What this task involves
Determine which lines of the records include the word "text", and copy them.

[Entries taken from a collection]
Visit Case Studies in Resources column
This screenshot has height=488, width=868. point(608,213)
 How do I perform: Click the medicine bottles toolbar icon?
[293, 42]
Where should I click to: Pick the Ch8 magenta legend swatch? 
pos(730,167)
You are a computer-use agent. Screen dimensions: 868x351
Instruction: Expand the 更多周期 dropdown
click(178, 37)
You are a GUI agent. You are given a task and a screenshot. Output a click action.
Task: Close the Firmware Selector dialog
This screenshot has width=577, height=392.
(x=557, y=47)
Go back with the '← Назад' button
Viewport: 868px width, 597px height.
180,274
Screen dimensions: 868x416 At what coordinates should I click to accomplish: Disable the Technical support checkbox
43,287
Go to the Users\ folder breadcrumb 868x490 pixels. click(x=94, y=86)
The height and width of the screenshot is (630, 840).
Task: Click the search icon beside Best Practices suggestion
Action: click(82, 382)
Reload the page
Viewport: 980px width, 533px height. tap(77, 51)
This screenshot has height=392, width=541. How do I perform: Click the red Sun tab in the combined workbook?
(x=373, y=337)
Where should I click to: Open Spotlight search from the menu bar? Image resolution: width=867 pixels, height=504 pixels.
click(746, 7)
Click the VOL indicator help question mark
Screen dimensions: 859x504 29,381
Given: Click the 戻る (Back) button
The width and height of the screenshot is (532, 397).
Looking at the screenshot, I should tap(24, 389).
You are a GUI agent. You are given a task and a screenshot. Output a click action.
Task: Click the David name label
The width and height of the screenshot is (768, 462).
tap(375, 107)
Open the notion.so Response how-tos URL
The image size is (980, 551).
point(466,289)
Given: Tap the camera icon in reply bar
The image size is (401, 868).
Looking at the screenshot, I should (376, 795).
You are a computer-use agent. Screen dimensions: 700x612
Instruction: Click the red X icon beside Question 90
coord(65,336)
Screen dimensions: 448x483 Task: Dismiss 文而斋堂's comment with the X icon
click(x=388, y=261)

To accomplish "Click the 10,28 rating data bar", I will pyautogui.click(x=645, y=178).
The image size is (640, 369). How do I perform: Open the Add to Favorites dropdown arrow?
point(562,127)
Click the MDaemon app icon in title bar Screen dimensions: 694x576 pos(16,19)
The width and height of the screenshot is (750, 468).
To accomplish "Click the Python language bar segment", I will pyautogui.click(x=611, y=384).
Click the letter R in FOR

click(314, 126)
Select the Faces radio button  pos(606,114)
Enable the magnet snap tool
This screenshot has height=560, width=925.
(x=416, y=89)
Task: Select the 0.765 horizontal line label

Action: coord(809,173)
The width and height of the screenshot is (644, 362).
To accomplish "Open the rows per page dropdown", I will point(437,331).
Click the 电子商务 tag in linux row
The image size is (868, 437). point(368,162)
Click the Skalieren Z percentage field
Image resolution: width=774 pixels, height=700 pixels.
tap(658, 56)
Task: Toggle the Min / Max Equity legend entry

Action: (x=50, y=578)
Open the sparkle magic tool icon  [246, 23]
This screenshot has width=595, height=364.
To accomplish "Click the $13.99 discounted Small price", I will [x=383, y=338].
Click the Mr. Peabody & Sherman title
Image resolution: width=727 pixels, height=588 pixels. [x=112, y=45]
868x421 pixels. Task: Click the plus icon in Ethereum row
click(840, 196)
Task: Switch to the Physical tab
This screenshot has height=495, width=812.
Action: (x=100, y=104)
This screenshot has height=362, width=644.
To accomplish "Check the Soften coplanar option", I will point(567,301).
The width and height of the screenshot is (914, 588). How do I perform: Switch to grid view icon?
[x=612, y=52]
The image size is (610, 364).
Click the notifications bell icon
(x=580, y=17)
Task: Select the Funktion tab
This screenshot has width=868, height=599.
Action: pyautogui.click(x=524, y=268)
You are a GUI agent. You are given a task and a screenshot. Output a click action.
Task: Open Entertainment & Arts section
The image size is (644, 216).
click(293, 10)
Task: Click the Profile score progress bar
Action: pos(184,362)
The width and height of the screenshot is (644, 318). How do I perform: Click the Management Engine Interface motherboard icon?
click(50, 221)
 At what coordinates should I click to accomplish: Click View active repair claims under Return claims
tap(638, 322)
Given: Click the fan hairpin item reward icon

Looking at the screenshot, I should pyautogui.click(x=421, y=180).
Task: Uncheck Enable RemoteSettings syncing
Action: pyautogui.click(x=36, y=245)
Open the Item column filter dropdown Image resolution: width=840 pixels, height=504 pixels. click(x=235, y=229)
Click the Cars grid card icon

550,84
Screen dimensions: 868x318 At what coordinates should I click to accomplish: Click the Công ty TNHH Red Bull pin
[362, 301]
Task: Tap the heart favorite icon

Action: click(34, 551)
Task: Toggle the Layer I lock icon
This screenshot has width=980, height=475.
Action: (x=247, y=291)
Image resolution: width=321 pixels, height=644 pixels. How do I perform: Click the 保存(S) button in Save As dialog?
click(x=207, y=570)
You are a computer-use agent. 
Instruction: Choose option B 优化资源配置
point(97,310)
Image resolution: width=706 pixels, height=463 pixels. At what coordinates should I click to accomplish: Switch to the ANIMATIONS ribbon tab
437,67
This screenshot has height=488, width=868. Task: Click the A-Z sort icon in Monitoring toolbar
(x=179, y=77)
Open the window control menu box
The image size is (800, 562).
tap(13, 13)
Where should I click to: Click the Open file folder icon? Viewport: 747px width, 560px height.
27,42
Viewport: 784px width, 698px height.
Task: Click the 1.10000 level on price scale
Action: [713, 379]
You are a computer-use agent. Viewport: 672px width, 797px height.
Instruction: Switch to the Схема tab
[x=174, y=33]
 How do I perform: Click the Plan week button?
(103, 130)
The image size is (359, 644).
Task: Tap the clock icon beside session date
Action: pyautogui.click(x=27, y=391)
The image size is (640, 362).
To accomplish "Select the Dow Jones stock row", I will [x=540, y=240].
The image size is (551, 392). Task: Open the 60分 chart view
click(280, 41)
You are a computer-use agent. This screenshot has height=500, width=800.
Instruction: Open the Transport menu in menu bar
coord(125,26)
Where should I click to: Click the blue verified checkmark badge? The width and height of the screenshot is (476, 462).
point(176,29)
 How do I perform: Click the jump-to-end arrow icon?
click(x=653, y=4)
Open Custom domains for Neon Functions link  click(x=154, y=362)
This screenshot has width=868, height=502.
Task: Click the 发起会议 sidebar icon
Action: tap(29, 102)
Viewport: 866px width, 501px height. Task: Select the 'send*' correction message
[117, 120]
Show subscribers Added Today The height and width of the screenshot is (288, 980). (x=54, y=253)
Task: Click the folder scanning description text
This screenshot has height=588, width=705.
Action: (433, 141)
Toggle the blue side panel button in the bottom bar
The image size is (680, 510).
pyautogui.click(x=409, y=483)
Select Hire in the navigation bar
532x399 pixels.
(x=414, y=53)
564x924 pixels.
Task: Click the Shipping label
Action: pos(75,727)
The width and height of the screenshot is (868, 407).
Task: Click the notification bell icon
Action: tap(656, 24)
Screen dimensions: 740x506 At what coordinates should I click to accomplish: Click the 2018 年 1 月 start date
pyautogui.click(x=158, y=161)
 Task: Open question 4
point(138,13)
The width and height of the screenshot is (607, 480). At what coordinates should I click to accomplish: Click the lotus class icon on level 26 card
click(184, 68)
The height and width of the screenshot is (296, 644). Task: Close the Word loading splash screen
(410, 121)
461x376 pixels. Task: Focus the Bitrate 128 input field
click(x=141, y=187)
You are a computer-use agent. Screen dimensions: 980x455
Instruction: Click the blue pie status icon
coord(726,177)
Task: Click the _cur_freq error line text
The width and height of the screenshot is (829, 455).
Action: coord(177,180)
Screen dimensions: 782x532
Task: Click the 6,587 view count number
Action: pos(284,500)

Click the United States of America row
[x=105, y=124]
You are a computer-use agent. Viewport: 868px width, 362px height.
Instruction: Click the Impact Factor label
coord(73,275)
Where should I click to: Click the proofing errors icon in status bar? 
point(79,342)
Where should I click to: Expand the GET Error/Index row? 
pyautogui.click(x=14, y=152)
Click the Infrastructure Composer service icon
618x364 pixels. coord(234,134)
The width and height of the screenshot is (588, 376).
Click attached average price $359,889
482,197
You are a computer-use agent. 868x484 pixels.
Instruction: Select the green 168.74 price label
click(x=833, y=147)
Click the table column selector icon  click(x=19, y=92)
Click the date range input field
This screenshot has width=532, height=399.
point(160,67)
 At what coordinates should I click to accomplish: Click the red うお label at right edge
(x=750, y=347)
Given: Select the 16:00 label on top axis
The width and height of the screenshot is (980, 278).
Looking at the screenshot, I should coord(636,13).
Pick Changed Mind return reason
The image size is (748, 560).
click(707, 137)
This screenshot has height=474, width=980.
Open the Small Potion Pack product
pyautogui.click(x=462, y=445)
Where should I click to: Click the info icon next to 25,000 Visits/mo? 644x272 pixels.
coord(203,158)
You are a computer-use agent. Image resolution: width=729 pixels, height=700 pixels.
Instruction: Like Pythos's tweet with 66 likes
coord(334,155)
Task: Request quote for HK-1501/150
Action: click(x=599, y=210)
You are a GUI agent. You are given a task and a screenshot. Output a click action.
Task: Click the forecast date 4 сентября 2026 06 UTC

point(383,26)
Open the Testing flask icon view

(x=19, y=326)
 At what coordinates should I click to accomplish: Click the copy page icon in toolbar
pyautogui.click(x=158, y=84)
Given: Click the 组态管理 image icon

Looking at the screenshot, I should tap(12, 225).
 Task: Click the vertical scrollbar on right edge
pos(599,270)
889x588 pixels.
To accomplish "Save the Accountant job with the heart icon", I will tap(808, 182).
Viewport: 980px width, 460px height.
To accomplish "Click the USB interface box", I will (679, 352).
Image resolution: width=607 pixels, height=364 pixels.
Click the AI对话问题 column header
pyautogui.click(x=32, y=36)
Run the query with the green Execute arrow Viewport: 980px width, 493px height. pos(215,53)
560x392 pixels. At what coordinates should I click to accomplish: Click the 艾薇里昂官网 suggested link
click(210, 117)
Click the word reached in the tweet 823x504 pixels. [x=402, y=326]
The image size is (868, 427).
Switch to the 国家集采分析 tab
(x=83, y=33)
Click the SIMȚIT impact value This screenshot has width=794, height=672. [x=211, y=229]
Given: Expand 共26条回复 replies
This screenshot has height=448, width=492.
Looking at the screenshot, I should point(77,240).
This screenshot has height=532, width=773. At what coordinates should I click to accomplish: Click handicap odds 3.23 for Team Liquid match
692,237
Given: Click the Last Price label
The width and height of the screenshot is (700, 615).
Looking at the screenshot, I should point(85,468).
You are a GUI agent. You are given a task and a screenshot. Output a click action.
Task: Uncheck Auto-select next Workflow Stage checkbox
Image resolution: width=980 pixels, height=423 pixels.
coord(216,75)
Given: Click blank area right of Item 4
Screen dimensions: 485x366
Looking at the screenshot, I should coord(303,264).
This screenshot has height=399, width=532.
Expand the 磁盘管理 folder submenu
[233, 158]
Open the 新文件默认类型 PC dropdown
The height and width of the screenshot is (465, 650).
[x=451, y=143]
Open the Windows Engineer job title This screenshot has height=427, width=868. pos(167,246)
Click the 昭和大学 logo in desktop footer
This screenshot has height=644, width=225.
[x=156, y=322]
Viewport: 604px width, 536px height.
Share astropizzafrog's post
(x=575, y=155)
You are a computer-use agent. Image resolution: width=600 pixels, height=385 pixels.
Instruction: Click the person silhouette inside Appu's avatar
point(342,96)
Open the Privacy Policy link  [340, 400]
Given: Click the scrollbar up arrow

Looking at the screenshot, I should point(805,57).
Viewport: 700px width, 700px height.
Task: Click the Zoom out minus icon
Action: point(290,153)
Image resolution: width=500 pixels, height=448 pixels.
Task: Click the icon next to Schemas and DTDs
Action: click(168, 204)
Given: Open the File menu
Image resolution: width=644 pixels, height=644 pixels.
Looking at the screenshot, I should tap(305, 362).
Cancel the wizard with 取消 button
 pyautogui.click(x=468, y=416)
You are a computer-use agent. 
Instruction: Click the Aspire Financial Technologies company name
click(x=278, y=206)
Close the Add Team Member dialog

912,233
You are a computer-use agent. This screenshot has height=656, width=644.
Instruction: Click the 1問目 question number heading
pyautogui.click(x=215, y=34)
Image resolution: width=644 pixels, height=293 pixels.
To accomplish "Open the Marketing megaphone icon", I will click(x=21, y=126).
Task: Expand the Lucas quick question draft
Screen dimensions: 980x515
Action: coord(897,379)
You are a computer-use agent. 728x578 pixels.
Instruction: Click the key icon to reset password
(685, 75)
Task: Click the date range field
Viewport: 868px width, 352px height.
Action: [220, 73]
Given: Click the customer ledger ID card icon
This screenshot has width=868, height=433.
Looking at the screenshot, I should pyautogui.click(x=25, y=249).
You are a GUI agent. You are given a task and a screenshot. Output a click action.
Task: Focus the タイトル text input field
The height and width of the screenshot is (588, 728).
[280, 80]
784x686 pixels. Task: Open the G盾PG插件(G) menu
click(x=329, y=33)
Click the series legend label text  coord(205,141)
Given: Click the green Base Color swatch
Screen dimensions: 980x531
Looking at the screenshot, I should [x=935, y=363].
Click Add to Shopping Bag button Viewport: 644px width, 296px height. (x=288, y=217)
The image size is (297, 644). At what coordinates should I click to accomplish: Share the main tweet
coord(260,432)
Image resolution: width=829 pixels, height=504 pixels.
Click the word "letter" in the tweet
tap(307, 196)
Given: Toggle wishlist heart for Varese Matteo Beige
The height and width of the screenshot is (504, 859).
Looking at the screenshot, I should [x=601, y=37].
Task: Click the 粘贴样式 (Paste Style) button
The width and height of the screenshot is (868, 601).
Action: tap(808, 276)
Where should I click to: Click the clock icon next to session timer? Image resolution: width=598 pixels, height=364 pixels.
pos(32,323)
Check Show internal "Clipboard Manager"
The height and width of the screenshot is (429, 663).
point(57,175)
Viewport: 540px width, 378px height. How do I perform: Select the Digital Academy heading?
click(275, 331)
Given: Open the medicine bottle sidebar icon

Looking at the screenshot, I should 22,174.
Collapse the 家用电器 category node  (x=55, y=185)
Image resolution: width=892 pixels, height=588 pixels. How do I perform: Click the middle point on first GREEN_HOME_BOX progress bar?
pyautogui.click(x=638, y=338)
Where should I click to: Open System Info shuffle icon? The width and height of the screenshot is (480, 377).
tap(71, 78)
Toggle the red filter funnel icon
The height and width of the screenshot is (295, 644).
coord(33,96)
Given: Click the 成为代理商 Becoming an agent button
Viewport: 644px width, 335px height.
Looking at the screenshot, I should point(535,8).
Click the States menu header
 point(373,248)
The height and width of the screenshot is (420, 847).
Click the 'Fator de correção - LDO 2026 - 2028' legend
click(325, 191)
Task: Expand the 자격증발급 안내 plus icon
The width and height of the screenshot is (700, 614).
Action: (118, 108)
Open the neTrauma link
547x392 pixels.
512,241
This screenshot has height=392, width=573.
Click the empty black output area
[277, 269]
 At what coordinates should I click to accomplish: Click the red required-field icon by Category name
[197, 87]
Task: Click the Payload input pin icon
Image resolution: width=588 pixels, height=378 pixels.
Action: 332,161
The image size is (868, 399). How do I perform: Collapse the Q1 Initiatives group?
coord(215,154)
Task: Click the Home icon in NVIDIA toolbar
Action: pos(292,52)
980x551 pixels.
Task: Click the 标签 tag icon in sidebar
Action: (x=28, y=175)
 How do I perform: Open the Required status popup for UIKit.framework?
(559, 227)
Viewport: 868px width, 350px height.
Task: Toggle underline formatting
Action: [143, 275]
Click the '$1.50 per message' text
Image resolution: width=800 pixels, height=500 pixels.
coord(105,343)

Output
Task: Click the folder scanning description text
Task: Click the _cur_freq error line text
Task: Focus the タイトル text input field
Click the series legend label text  coord(205,141)
Click the '$1.50 per message' text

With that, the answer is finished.